Pernicious Anemia

[PearTreeBoat]

I've just been diagnosed with Pernicious Anemia due to extremely low vitamin B12 and folate levels.
Have been advised this is due to an autoimmune disease for which I'm now under investigation for to see exactly what we are dealing with.
For years I have been getting frequent and severe outbreaks of cold sores (along with some of the classic symptoms such as tiredness and fatigue etc). I also suffer fairly badly with IBS.
The cold sore attacks have been getting much much worse over the past couple of years resulting in me being signed off work for a week due to the horrendous nerve pain.
Does anyone have any experience of wisdom of if the 2 are linked and if so what you were eventually diagnosed with.
My doctor currently thinks either Crohn's disease or lupus are the 2 most likely scenarios but I don't see the link to the cold sores other than just having a knackered body that is giving up on me.

Cold sores can be a common symptom of low B12, I don't know if that's due to being generally run down or the fact that B12 is needed for nerve health. Are you on Facebook? There is a fantastic support group on there with tons of info that I really recommend joining, as most doctors don't know enough about PA or B12 deficiency in general, and it's very common to need more regular B12 injections than doctors think you should need

Thank you @UpTheLaganInABubble that does make sense now as it was due to the severity of the nerve pain getting worse and worse, along with actually looking at my medical history, my (new) doctor ran a whole list of blood tests which lead to the deficiencies finally being picked up.

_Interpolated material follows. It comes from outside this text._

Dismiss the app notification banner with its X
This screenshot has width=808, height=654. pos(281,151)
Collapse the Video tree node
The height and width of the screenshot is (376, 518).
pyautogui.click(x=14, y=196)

I had been fighting with previous GP's to have the severity and frequency of my outbreaks taken seriously, as there is no way they are normal, and to have my other symptoms looked at as a whole as opposed to just treating the issue that has flared up that time.

I am on FB if you have the name of the group I would love to have a look and hear about real symptom links as opposed to Dr Google!

It's just called Pernicious Anaemia/B12 Deficiency Support Group and it's the one with over 22,000 members. You'll hopefully see a vast improvements in symptoms once you've been on the injections for a while

Ah excellent, I have found it and sent a request to join.

I've been prescribed tablets 3 x per day to start with, so that my absorption rate can be tracked (pretty sure that was what he said) and will be moved onto injections after 3 months.

I already have more cold sores starting this morning, less than a week after the last horrendous outbreak cleared up so am praying that the tablets start working soon!

I am very glad you have joined it as you most definitely should not be prescribed tablets! You need injections asap, the whole point of PA is that you can't orally absorb b12 in any form. Tablets will skew your blood results and make it look like they're working, but won't do anything to help your symptoms

Oh I can't thank you enough for recommending it. I've gained so much information and importantly knowledge that some symptoms that I had thought of as just niggly age related things are actually symptoms of nerve damage already being caused.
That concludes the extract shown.